## Stated goal 1
List the usernames of everyone who posts in the forum thread about the betta show, each name once.
## Stated goal 2
Pick up the forum thread about the betta show right after its final post and keep writing.

## Source text
━━━━━━━━━━

# Next show is CT



## Basement Bettas (May 12, 2012)

Fish need sent early next week to arrive on time for judging and entries due to show secretary by Wednesday. If you are in the area stop by..

http://basementbettas.com/showing-your-bettas/129-clubs/club-2/171-club-r-3.html

Gonna make my final choices and off they will go on Monday. Good luck to those entering!!


----------



## vilmarisv (Apr 17, 2010)

I gotta get myself to one of these shows one day!


----------



## toad (Jul 17, 2012)

Can people just stop by and look, even if they are not showing? I'd love to see it


----------



## Leeniex (Aug 14, 2011)

toad said:


> Can people just stop by and look, even if they are not showing? I'd love to see it


I would go too. It's not Comic-Con, but it's the next best thing, lol.


----------



## dramaqueen (Jul 7, 2008)

I'm hoping to get to go to a convention after I move to Texas.


----------



## vilmarisv (Apr 17, 2010)

Yes you can go just to look... and you can even bid on fish!


----------



## Alcemistnv (Jan 29, 2012)

Sometime in the future I'd like to be able to drive to auctions around the country and buy fish~


----------



## Basement Bettas (May 12, 2012)

toad said:


> Can people just stop by and look, even if they are not showing? I'd love to see it


YEP!! Free and open to the public. Bring $$ for auction. Nice fish at good, non imported prices.

━━━━━━━━━━

## Information supplied

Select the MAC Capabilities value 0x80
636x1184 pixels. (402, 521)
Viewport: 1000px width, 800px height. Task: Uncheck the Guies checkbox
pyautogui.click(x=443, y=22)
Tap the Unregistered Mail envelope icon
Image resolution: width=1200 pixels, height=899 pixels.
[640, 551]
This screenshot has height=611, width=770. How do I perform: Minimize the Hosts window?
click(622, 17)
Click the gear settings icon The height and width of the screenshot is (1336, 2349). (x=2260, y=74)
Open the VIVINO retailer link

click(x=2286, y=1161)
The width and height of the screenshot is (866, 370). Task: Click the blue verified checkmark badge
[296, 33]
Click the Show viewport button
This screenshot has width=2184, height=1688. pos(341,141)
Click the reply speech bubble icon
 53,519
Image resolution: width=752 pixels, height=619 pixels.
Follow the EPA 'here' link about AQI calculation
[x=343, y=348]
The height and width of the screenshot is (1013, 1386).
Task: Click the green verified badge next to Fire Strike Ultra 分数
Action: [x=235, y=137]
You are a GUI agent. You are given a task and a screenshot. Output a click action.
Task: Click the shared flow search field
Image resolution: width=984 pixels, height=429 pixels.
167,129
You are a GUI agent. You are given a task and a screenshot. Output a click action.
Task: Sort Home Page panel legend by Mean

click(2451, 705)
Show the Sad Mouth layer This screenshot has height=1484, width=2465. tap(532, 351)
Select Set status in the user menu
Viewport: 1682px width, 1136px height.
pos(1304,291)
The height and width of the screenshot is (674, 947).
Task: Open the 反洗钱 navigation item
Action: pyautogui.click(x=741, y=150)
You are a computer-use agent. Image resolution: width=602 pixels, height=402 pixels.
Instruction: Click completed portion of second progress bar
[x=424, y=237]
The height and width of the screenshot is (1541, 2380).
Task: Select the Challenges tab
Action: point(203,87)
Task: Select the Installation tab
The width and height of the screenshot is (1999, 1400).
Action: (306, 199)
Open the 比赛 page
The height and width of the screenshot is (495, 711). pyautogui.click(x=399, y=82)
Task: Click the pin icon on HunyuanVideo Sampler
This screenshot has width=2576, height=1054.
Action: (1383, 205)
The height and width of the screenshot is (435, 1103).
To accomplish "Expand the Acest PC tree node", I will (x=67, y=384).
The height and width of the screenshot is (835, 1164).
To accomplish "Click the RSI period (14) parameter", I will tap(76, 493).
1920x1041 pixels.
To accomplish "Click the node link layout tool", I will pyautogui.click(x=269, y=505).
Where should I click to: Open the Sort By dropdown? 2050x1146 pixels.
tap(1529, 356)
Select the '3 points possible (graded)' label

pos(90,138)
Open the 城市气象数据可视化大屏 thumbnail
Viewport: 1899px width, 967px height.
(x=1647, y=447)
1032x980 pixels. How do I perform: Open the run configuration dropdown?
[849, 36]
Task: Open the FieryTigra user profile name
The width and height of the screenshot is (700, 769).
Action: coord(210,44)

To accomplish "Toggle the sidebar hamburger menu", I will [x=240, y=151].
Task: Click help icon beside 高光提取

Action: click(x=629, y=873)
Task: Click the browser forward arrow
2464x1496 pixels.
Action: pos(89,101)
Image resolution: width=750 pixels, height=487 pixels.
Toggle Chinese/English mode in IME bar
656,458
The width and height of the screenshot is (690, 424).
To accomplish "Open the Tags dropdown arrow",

━━━━━━━━━━

## Right answer 1
Basement Bettas
vilmarisv
toad
Leeniex
dramaqueen
Alcemistnv

## Right answer 2
----------



## toad (Jul 17, 2012)

Cool! Thanks for the info  I'm going to try to go!


----------



## EvilVOG (Nov 23, 2011)

Basement Bettas said:


> YEP!! Free and open to the public. Bring $$ for auction. Nice fish at good, non imported prices.


Not just that, but even beating what you would pay for the same fish on Aquabid, sometimes by a good margin. Plus if you're there you don't have to pay shipping, which often doubles the price of an AB fish form the same country, or triples/quadruples the price on an import fish.


----------



## Alcemistnv (Jan 29, 2012)

I remember seeing this one betta go for sale for like, $10.
A fish like that would've cost $50 through AB before all the shipping costs.


----------



## LebronTheBetta (Apr 23, 2012)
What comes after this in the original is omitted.